You can move your money but not your mansion

Robyn Hall

September 25, 2012

He said wealthy individuals need to pay a fairer share, adding: “In this country, we tax work, effort and income too highly, and unearned wealth far too little. Now you can move your money off shore but you can’t move your mansion. That’s why we want a Mansion Tax. It’s simple, it’s fair, it’s unavoidable.”

By adding an extra levy to high value property Alexander said the burden of the next round of deficit reduction will be shared more fairly.

“Fair taxes in tough times” is the conference slogan and Alexander is promising to make sure the minority of wealthy who “don’t play by the rules” are tracked down and made to pay.

He reported that the government was on course to raise an additional £4bn by closing tax loopholes – on top of the £2bn raised last year.

He said: “We have made a good start in raising taxes on the wealthiest.
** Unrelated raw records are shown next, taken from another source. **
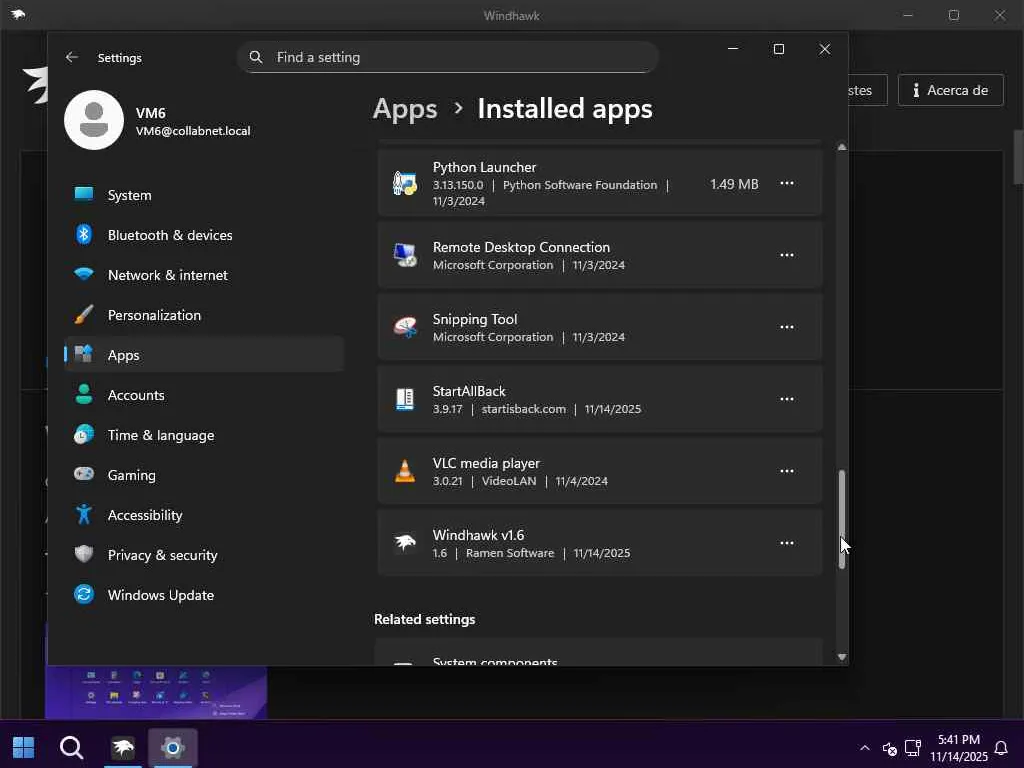Image resolution: width=1024 pixels, height=768 pixels.
Task: Click the Acerca de button in Windhawk
Action: (949, 90)
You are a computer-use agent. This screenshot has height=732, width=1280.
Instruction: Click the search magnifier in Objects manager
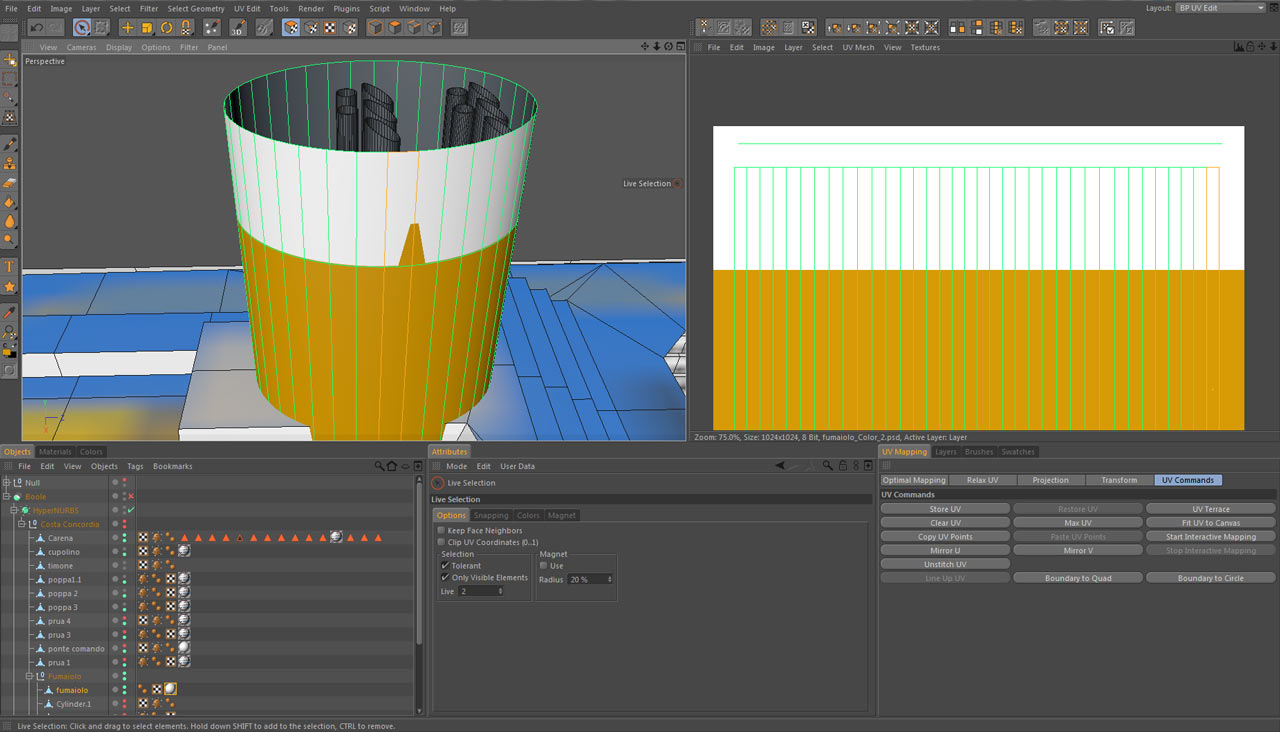(380, 466)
High earners get less tax relief on their pension contributions. You can’t dodge stamp duty by putting your home in an offshore company.

“And so I can announce that we will build on that success and expand its remit to the wealthiest 500,000 people in the country, those with net wealth over a million pounds.

He added: “The vast majority of taxpayers in this wealth bracket pay their fair share. We have this message to the small minority of wealthy people who don’t play by the rules: we are coming to get you and you will pay your fair share.”

Alexander denied targeting the richest 10% was a cap on aspiration, and said: “A mansion tax or some other wealth tax would be popular among voters. An extra levy on high value property would get more money from those who can afford it. It would ensure that the burden of the next round of deficit reduction is shared more fairly. We will continue to argue for it within government.”